Resolved, That this provision is not designed to conflict in any manner with the acceptance on the part of the Society of private entertainments by physicians and citizens of the place of meeting. (Ibid.)

Resolved, That the Committee be instructed to omit from the roll

of permanent members, according to the Constitution, all names in regard to which they have satisfactory evidence that they are no longer retained on the roll of members of the county society from which they were originally delegated, or through which they obtained their permanent membership in this Society. (Vide Transactions for 1870, page 26.)

Resolved, That the Committee be also instructed to print hereafter, for convenient reference, the names of the officers and members of all the county societies, together, at the end of each number of the Transactions, in alphabetical order, the officers of said societies to be designated by their appropriate initials. (Ibid.)

Resolved, That in order that the Transactions may serve more fully as a directory for learning the names and residences of the respectable practitioners in the counties in which county organizations exist, the societies be again urged to carry out more faithfully the law of this Society, requiring each county society to furnish annually for publication a correct list of its officers and members.

Resolved, That since many numbers of the Transactions are entirely out of print, the Permanent Secretary and Treasurer be authorized to exchange any numbers of the Transactions of which there are on hand more than five copies for any number of which the Society has none. (Ibid.)

Resolved, That in the future a committee of three on unfinished business shall be appointed at the beginning of each annual session. (Vide Transactions for 1873, page 31.)

Resolved, That the Committee on Hygiene be and are hereby authorized to draw on the Secretary for copies of the Transactions for the year during which he holds his appointment, and to distribute the same to State Boards of Health, Boards of Health of large cities, the American Public Health Association, and other important sanitary bodies in this country and in Europe, with the request that they will furnish this Society their own Transactions in exchange. (Vide Transactions for 1874, page 470.)

CODE OF MEDICAL ETHICS.

OF THE DUTIES OF PHYSICIANS TO THEIR PATIENTS, AND OF THE OBLIGATIONS OF PATIENTS TO THEIR PHYSICIANS.

ART. I.-Duties of physicians to their patients.

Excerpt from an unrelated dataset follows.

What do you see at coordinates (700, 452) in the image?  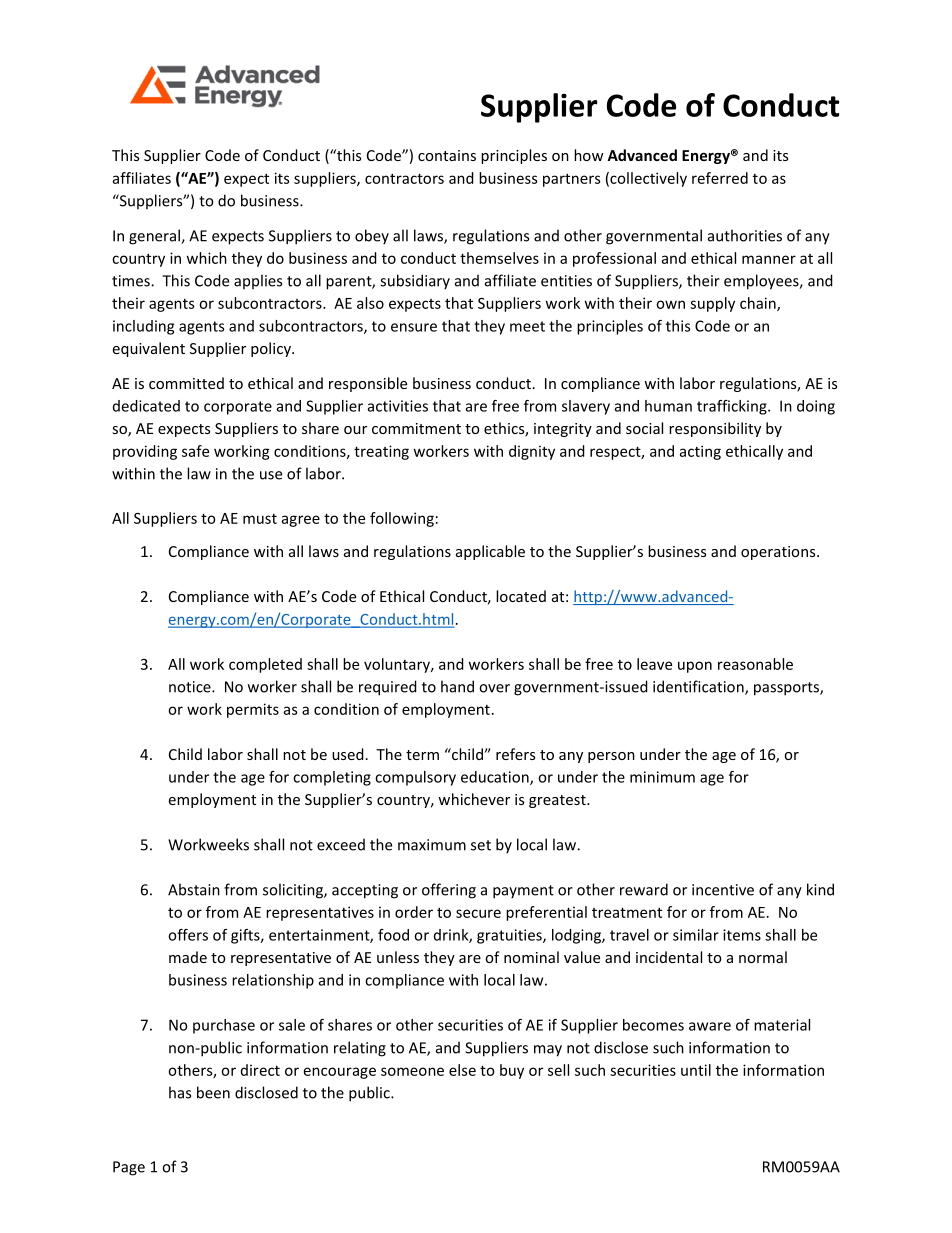 I see `acting` at bounding box center [700, 452].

§ 1. A physician should not only be ever ready to obey the calls of the sick, but his mind ought also to be imbued with the greatness of his mission, and the responsibility he habitually incurs in its discharge. Those obligations are the more deep and enduring, because there is no tribunal other than his own conscience to adjudge penalties for carelessness or neglect. Physicians should, therefore, minister to the sick with due impressions of the importance of their office; reflecting that the ease, the health, and the lives of those committed to their charge depend on their skill, attention, and fidelity. They should study, also, in their deportment, so to unite tenderness with firmness, and condescension with authority, as to inspire the minds of their patients with gratitude, respect, and confidence. § 2. Every case committed to the charge of a physician should be treated with attention, steadiness, and humanity. Reasonable indulgence should be granted to the mental imbecility and caprices of the sick. Secrecy and delicacy, when required by peculiar circumstances, should be strictly observed; and the familiar and confidential intercourse to which physicians are admitted in their professional visits, should be used with discretion, and with the most scrupulous regard to fidelity and honor. The obligation of secrecy extends beyond the period of professional services;-none of the privacies of personal and domestic life, no infirmity of disposition or flaw of character observed during professional attendance, should ever be divulged by the physician except when he is imperatively required to do so. The force and necessity of this obligation are indeed so great, that professional men have, under certain circumstances, been protected in their observance of secrecy by courts of justice.